Entries taken from a collection
=== Begin Enclosure ===

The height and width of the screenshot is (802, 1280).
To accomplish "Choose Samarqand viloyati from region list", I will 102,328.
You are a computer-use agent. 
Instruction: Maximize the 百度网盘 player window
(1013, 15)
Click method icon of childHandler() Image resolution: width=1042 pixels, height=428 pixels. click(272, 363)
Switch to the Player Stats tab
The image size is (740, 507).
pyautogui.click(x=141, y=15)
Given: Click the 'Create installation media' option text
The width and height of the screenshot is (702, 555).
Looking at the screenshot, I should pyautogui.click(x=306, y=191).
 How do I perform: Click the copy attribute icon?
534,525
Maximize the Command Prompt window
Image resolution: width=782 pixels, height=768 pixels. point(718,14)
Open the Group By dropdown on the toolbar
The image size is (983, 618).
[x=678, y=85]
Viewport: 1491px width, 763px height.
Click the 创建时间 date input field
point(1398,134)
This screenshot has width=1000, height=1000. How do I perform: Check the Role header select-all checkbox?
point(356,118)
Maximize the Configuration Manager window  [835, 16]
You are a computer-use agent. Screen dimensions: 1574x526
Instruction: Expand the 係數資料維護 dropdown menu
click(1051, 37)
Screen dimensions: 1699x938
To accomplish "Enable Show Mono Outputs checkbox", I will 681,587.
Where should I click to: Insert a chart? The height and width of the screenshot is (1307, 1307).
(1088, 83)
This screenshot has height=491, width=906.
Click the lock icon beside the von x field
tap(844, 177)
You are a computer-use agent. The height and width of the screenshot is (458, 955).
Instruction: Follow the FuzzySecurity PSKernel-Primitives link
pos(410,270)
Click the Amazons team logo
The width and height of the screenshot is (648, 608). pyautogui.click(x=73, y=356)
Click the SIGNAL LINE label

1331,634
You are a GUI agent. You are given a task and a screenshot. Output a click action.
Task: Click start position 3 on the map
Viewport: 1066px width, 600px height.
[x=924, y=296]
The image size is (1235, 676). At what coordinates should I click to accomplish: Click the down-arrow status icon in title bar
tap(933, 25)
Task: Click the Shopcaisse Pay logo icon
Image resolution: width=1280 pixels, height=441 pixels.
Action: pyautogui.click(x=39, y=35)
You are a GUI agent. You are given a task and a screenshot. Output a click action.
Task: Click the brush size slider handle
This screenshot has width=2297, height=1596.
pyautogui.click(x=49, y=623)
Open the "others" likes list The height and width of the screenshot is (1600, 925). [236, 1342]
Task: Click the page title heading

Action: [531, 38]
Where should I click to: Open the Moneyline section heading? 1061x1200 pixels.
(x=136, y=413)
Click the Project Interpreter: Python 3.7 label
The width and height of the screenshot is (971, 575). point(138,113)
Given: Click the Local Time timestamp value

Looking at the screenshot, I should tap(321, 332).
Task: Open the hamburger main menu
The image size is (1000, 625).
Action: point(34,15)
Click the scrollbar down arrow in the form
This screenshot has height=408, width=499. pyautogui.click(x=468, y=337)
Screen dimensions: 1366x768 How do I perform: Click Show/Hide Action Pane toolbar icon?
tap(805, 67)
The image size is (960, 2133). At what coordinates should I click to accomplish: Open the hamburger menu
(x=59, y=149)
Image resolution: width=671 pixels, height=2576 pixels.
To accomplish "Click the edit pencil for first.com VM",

=== End Enclosure ===

▶ **What to produce**:
Reproduce only the lines running from the one that contains "Screen dimensions: 1366x768" to the last line of the records.

▶ **Answer for the task**:
Screen dimensions: 1366x768 How do I perform: Click Show/Hide Action Pane toolbar icon?
tap(805, 67)
The image size is (960, 2133). At what coordinates should I click to accomplish: Open the hamburger menu
(x=59, y=149)
Image resolution: width=671 pixels, height=2576 pixels.
To accomplish "Click the edit pencil for first.com VM",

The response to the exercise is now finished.